Representative m/z 191 and 217 mass chromatograms of the aliphatic hydrocarbon fraction showing the distribution of terpanes and steranes in the A1 (a), A2 (b), and A3 (c) oil families.

A series of C27–C35 hopanes, except for C28 homologue, are present in the crude oils. The oils from the A1 and A2 oil families have a relatively low oleanane/C30 αβ hopane ratio (0.03–0.1; average = 0.05), while the oleanane/C30 αβ hopane ratio of the A3 oil group is >0.1 (0.10–0.27, average = 0.14). A high oleanane/C30 αβ hopane ratio may imply the contribution of gymnosperms to the OM. Nevertheless, good exponential correlation between oleanane/C30 αβ hopane and Ts/(Ts + Tm) (R2 = 0.83), except for the A1 oil family, shows that the oleanane/C30 αβ hopane ratio increases with increasing thermal maturity (Figure 6d).
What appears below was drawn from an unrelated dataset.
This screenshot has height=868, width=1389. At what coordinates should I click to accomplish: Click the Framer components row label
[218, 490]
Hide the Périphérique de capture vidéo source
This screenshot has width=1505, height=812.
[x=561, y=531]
This is consistent with the studies of Ekweozor and Telnaes44 and Tyson45 who suggested the oleanane/C30 αβ hopane ratio increases from the low value in the immature sample to the maximum value at the top of the oil window and then remains relatively stable. The maturity-related parameters, including Ts/(Ts + Tm), C30 diahopane/(C30 diahopane + C30 αβ hopane), C29Ts/(C29Ts + C29H), C31 homohopane/C30H, and C30 αβ/(αβ + βα), indicate a trend in maturity from low to high variability in the A1, A2, and A3 oil families (Figure 9 and Table 3). Gammacerane is thought to be a good indicator of water column stratification and perhaps the salinity.46 The gammacerane/C30 αβ hopane ratio (Gam/C30H) of the three oil families is <0.15 (0.04–0.0.13; average 0.07; Table 3), suggesting that they were originated in a freshwater environment with unstable water column stratification.

Figure 9.

Figure 9

Cross plot of C29Ts/(C29Ts + C29H) vs Ts/(Ts + Tm) for the oil families and source rocks in the sub-sag A of the Weixinan sag. SR1 = the upper hydrocarbon supply combination; SR3 = the lower hydrocarbon supply combination.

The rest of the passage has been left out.